* **Input data**:
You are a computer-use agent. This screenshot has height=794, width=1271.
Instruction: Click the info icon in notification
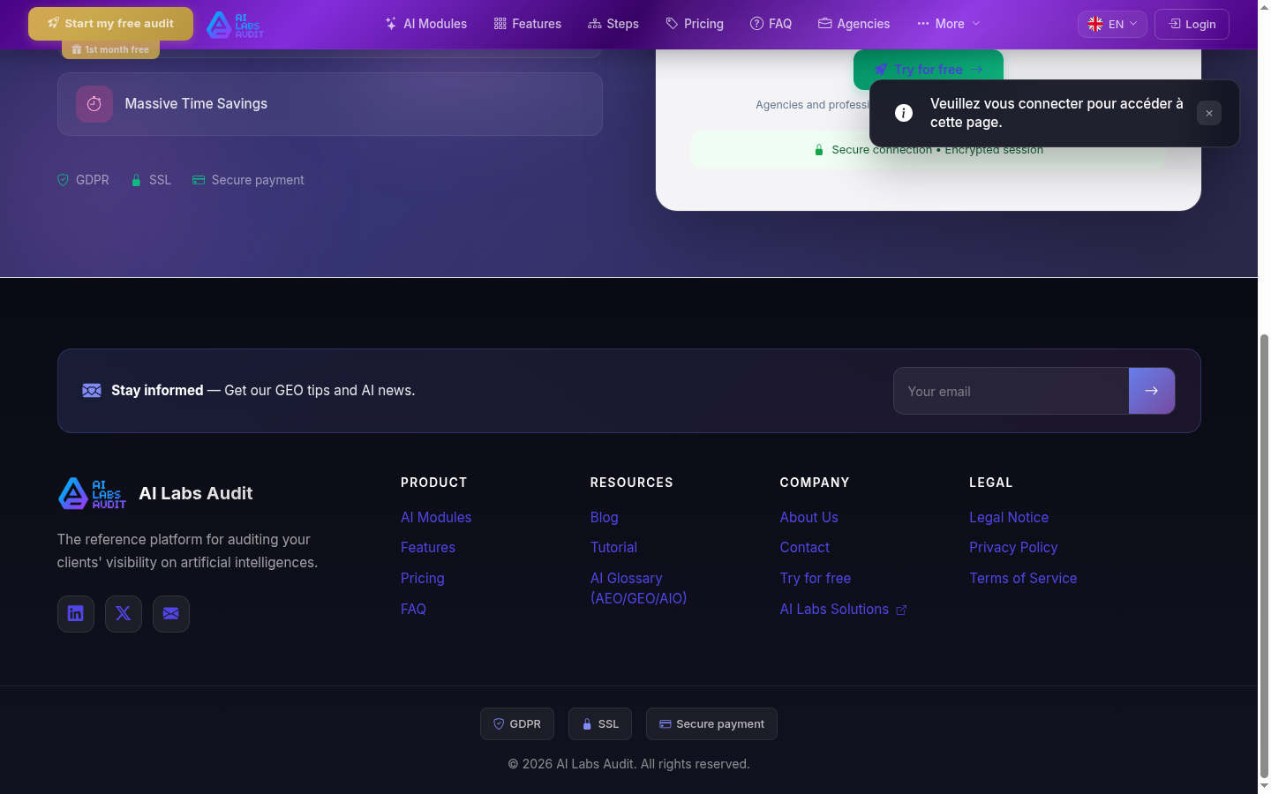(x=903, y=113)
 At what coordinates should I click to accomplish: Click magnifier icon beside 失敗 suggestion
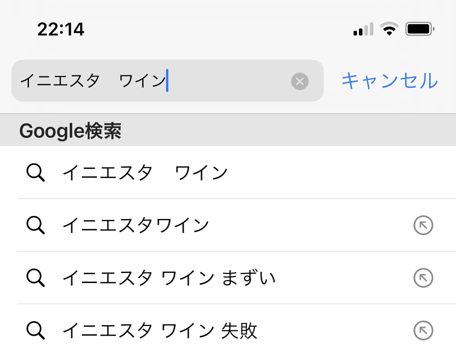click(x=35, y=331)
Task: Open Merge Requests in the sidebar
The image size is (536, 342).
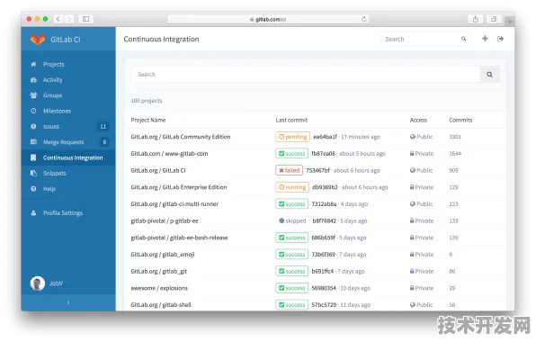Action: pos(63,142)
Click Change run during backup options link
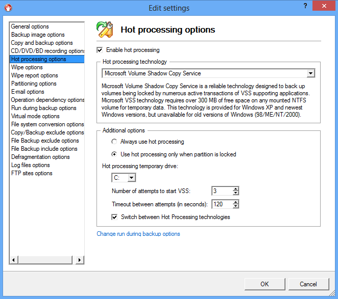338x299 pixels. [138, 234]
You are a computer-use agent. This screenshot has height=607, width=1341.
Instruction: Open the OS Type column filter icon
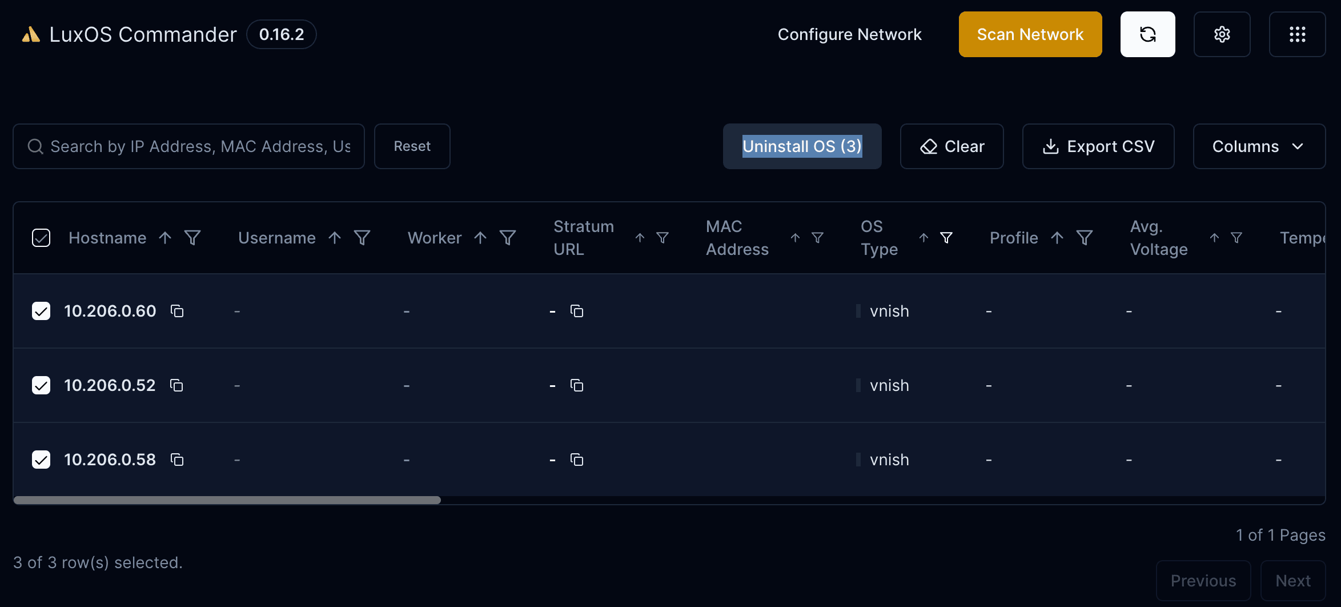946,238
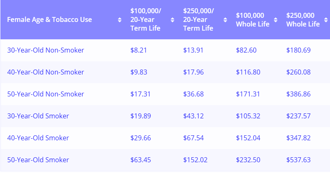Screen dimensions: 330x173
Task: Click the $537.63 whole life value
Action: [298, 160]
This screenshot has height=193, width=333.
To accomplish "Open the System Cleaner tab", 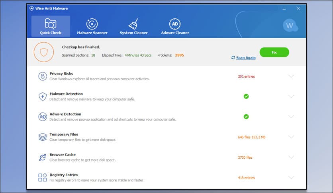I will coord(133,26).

* **Exercise goal**: What is the number of lines above that contain "height"? Reply with that number only.

* **Expected answer**: 3